[[ INFORMATION, beginning ]]

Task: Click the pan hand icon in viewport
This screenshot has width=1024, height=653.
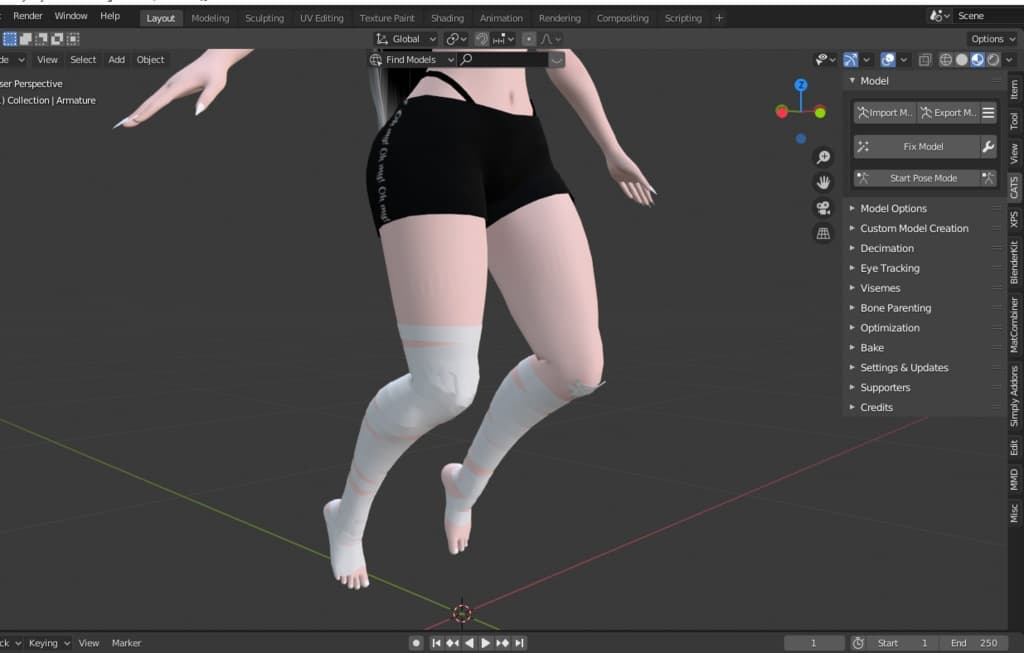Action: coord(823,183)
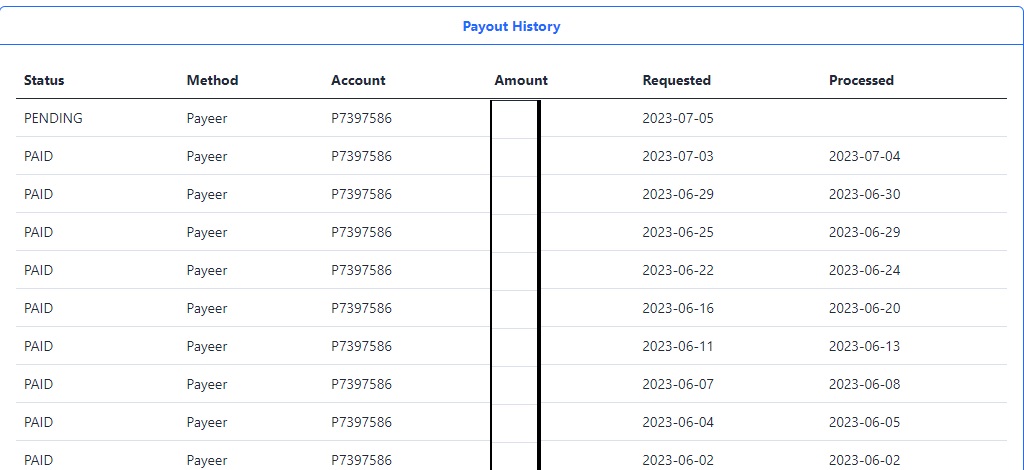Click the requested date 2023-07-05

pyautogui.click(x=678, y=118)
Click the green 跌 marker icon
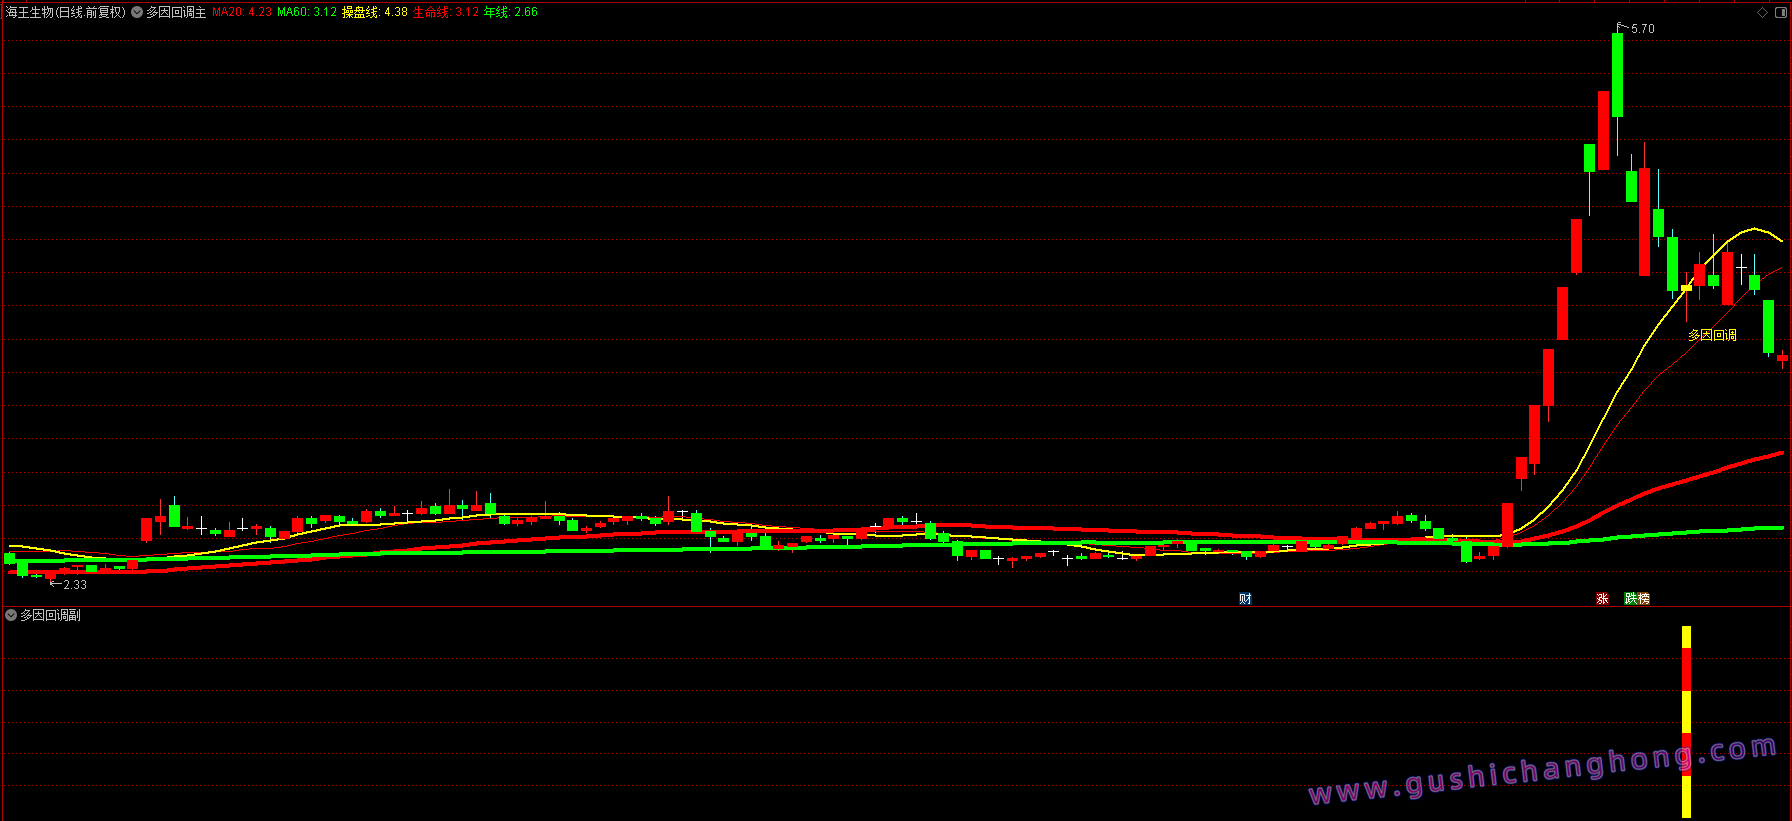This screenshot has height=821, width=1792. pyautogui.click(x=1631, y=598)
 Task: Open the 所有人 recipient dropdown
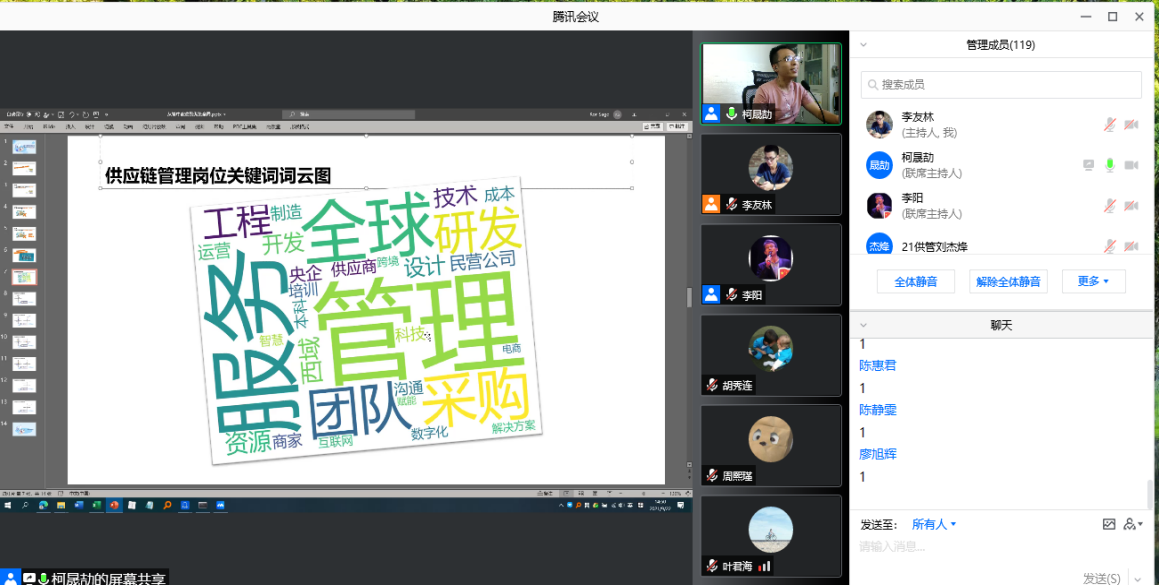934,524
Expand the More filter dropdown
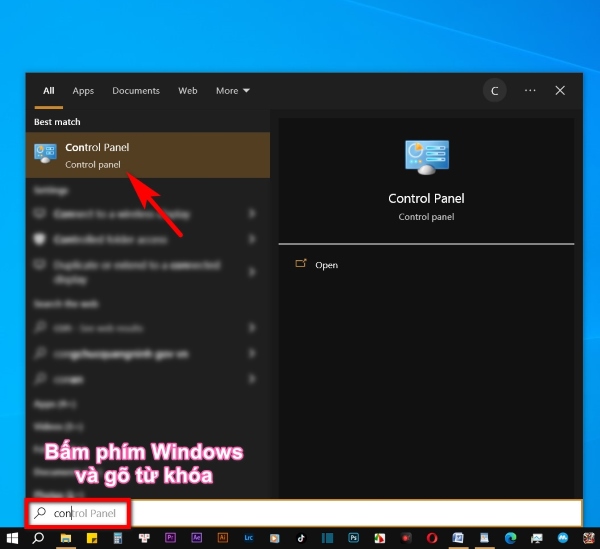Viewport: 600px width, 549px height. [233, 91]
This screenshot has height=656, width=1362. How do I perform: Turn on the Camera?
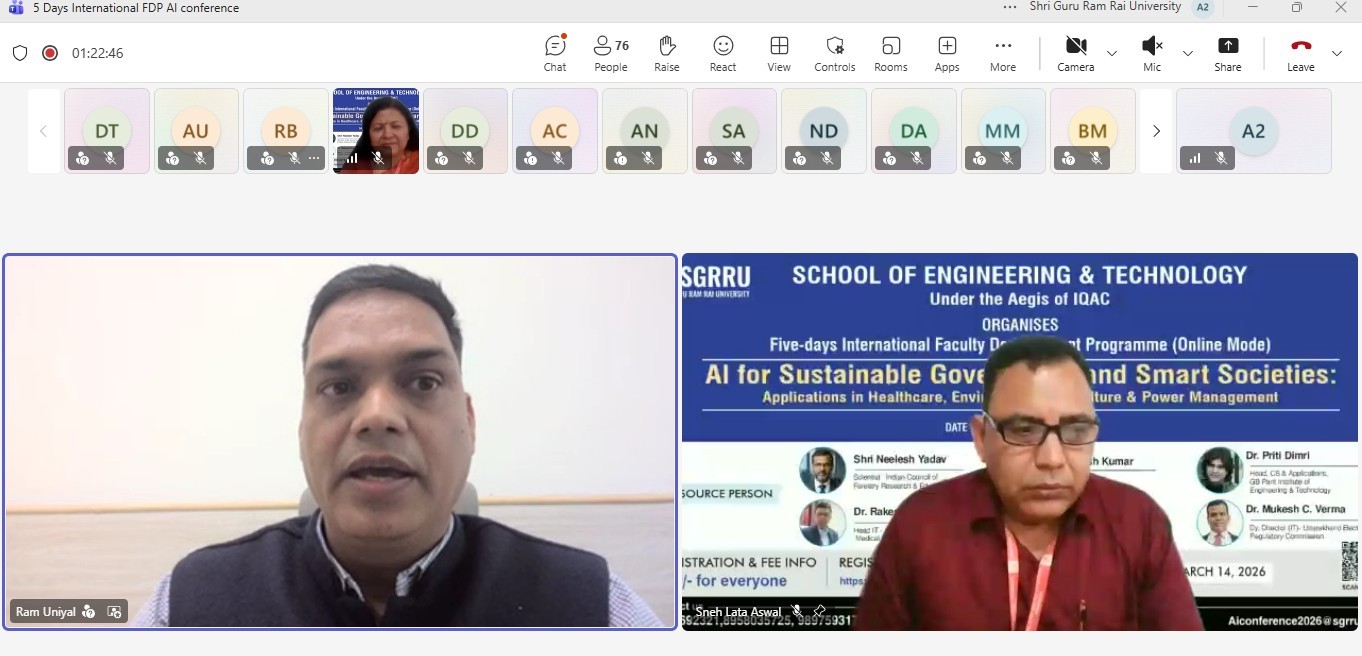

[[ INFORMATION, end ]]

## REQUIRED ACTION
Without including any images, output the data exactly as given.

## ANSWER SECTION
Task: Click the pan hand icon in viewport
This screenshot has width=1024, height=653.
Action: coord(823,183)
Click the requested date 2023-07-05

pyautogui.click(x=678, y=118)
Click the green 跌 marker icon
This screenshot has height=821, width=1792. pyautogui.click(x=1631, y=598)
 Task: Open the 所有人 recipient dropdown
934,524
Expand the More filter dropdown
Viewport: 600px width, 549px height. [233, 91]
This screenshot has height=656, width=1362. How do I perform: Turn on the Camera?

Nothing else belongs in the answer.